Celui qu’ils portent désormais, ils le déclinent comme une leçon apprise, comme un document tendu aux autorités avec une inclination de la tête ; mais celui qu’ils gardent au fond du cœur, ils ne le prononcent jamais, ou bien très rarement et pour eux seuls ; jusqu’au jour où il s’évanouit comme une inscription sur la roche que le passage du temps a effacée. C’est alors qu’un processus amorcé plusieurs décennies auparavant rejoint son terme. La trace de leur vie passée a disparu de la dernière mémoire au monde qui la retenait : ils se sont évaporés.

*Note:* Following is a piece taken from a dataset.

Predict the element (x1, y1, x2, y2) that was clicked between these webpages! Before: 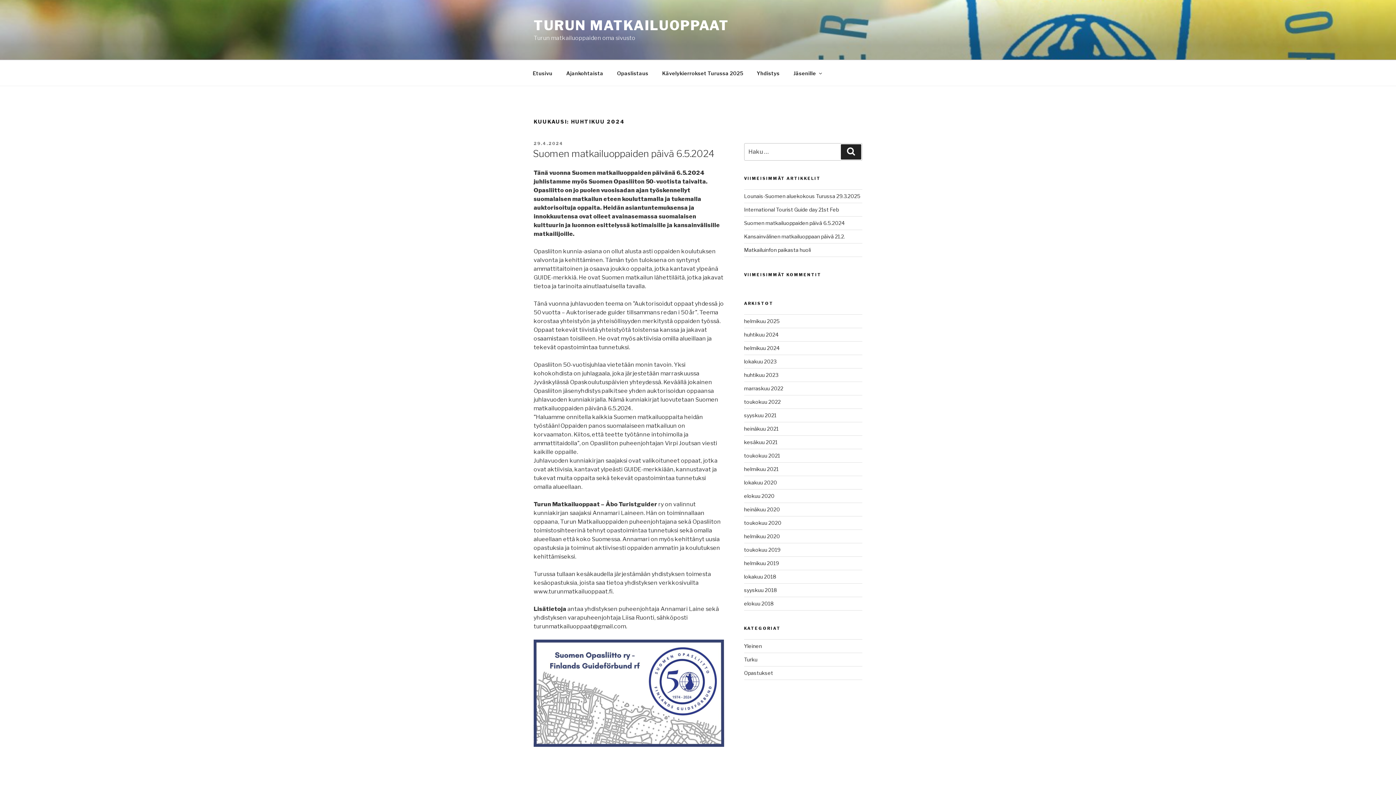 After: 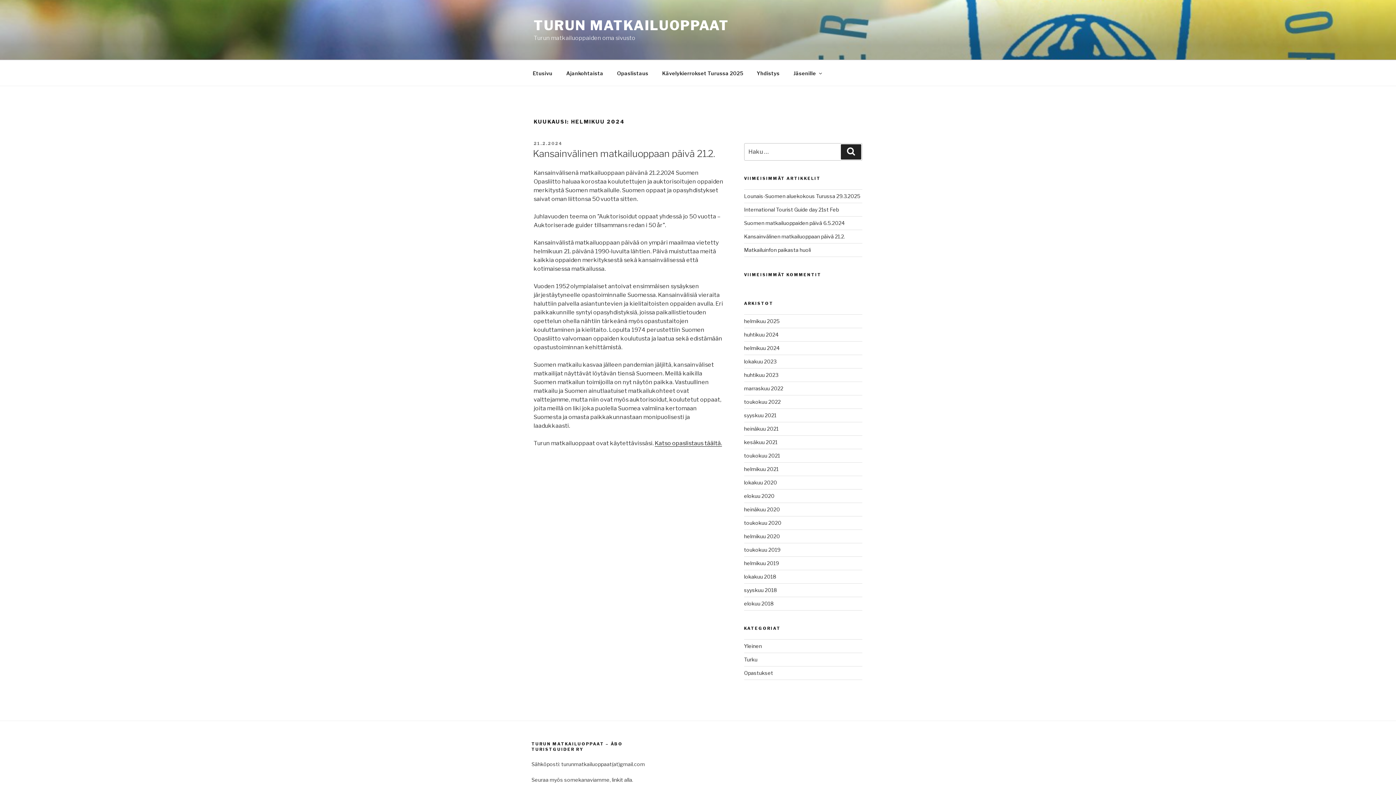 Action: label: helmikuu 2024 bbox: (744, 345, 779, 351)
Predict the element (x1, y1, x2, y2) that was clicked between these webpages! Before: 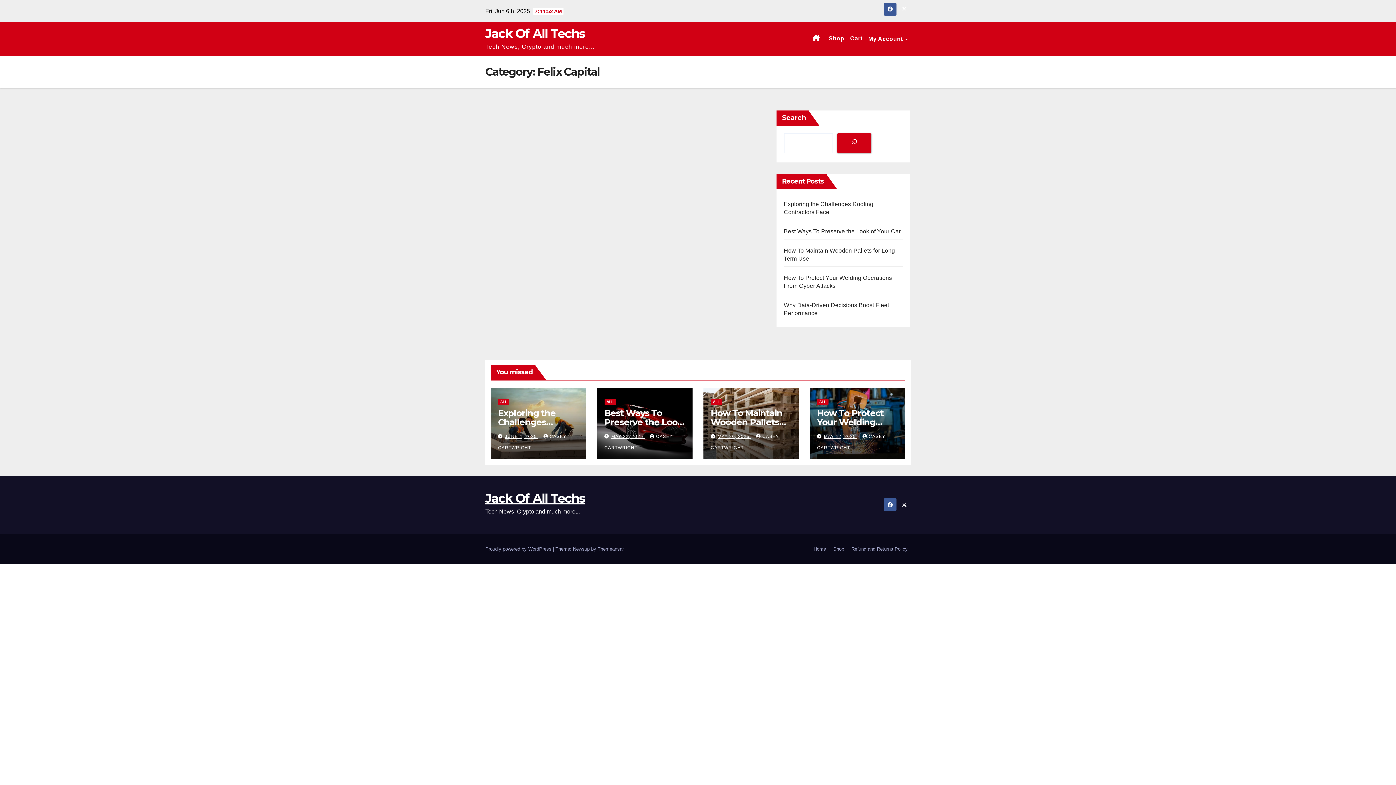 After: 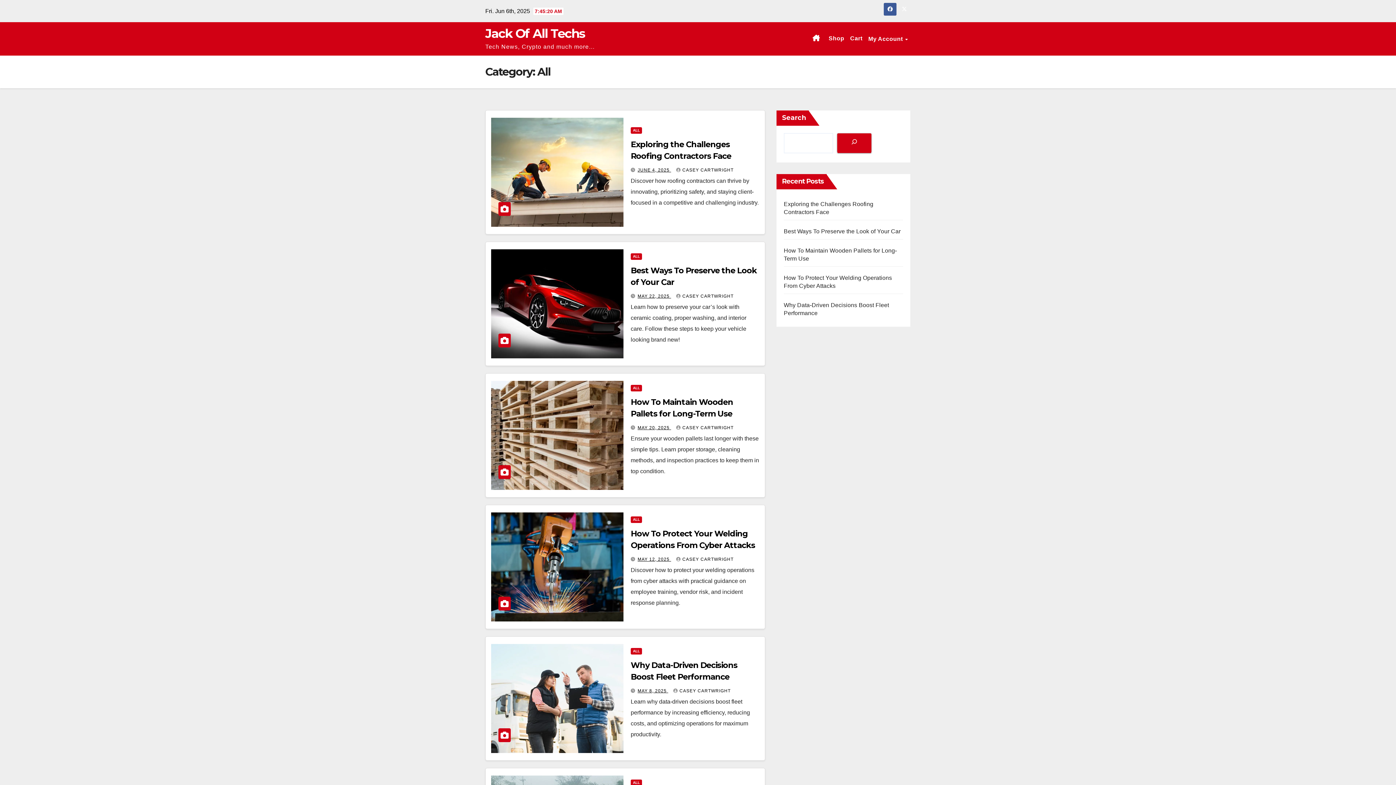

On les appelle les jōhatsus. C’est un mot japonais (蒸発) qui signifie : « évaporation ». Ceux qu’il désigne vivaient autrefois à Matsumoto, dans les Alpes japonaises ; ou bien à Sapporo, au nord, sur l’île d’Hokkaido. Ils avaient des parents et un frère, une petite fille et un mari ; ils avaient des collègues et des amis ; et un matin sans prévenir, glissant au long des murs que l’aube illuminait à peine, avec au bout du bras une valise contenant leurs effets personnels et peut-être, une ou deux photographies, ils sont montés dans le premier train qui sortait de leur ville. Leurs raisons à cela étaient diverses et parfois, on ne les comprenait que plus tard ; peut-être même qu’on ne les comprenait jamais vraiment, qu’eux-mêmes demeuraient incapables de nommer les raisons de leur geste. On racontait juste que l’un n’arrivait plus à payer ses dettes ; que l’autre avait perdu son emploi ; qu’une autre fuyait un mari violent ; ou bien qu’une responsabilité, une faute étaient trop lourdes à porter. Combien sont-ils ? Cent mille par an, si l’on en croit certaines études ; plus de cinq cent mille, d’après d’autres calculs. Comment être sûr ? Pour un citoyen dont la disparition est signalée, deux et plus s’évaporent en silence.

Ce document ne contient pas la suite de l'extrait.